Abstract

Objective We investigated the effects of 18 confirmed type 2 diabetes risk SNPs on insulin sensitivity, insulin secretion, and conversion of proinsulin to insulin.

Research Design and Methods A total of 5 327 non-diabetic men (age 58±7 years, BMI 27.0±3.8 kg/m²) from a large population-based cohort were included. Oral glucose tolerance test and genotyping of SNPs in/near PPARG, KCNJ11, TCF7L2, SLC30A8, HHEX, LOC387761, CDKN2B, IGF2BP2, CDKAL1, HNF1B, WFS1, JAZF1, CDC123, TSPAN8, THADA, ADAMTS9, NOTCH2, KCNQ1, and MTNR1B were performed. HNF1B rs757210 was excluded due to failure to achieve Hardy-Weinberg equilibrium.

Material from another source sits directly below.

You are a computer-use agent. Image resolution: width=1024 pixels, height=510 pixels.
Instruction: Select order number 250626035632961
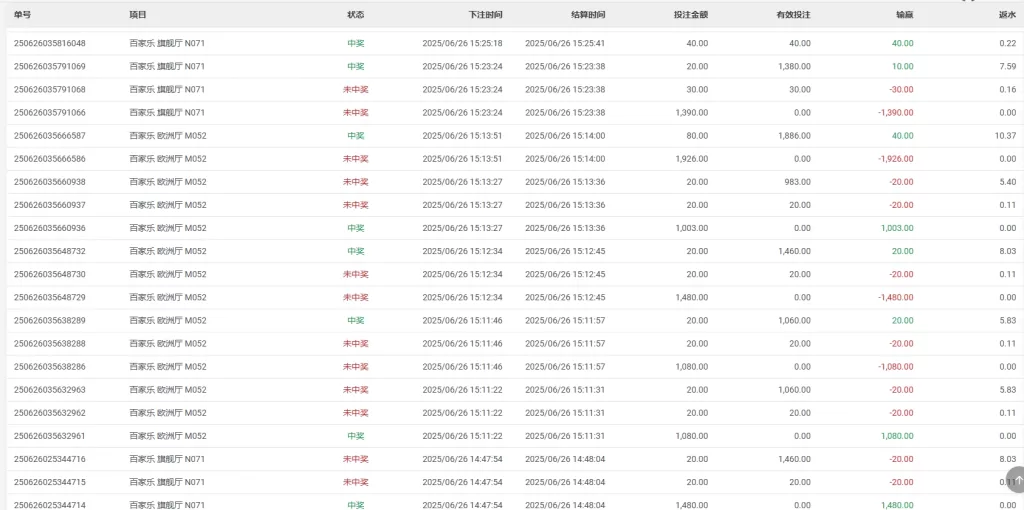pyautogui.click(x=50, y=436)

Results Six SNPs (TCF7L2, SLC30A8, HHEX, CDKN2B, CDKAL1, MTNR1B) were significantly (P<6.9×10⁻⁴) and two SNPs (KCNJ11 and IGF2BP2) were nominally (P<0.05) associated with early-phase insulin release (InsAUC_0-30/GluAUC_0-30), adjusted for age, BMI and insulin sensitivity (Matsuda ISI). Combined effects of these 8 SNPs reached −32% reduction in InsAUC_0-30/GluAUC_0-30 in carriers of ≥11 vs. ≤3 weighted risk alleles. Four SNPs (SLC30A8, HHEX, CDKAL1, TCF7L2) were significantly or nominally associated with indices of proinsulin conversion. Three SNPs (KCNJ11, HHEX, TSPAN8) were nominally associated with Matsuda ISI (adjusted for age and BMI). The effect of HHEX on Matsuda ISI became significant after additional adjustment for InsAUC_0-30/GluAUC_0-30. Nine SNPs did not show any associations with examined traits.

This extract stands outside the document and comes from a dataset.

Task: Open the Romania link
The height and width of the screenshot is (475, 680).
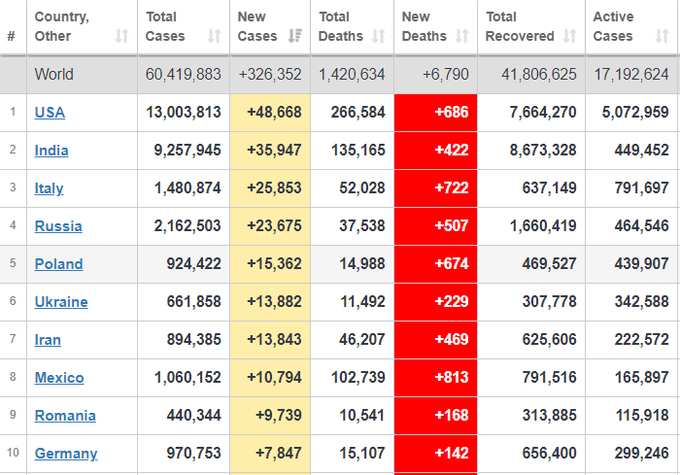Action: (65, 416)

Conclusions Eight type 2 diabetes-related loci were significantly or nominally associated with impaired early-phase insulin release. Effects of SLC30A8, HHEX, CDKAL1, and TCF7L2 on insulin release could be partially explained by impaired proinsulin conversion. HHEX might influence both insulin release and insulin sensitivity.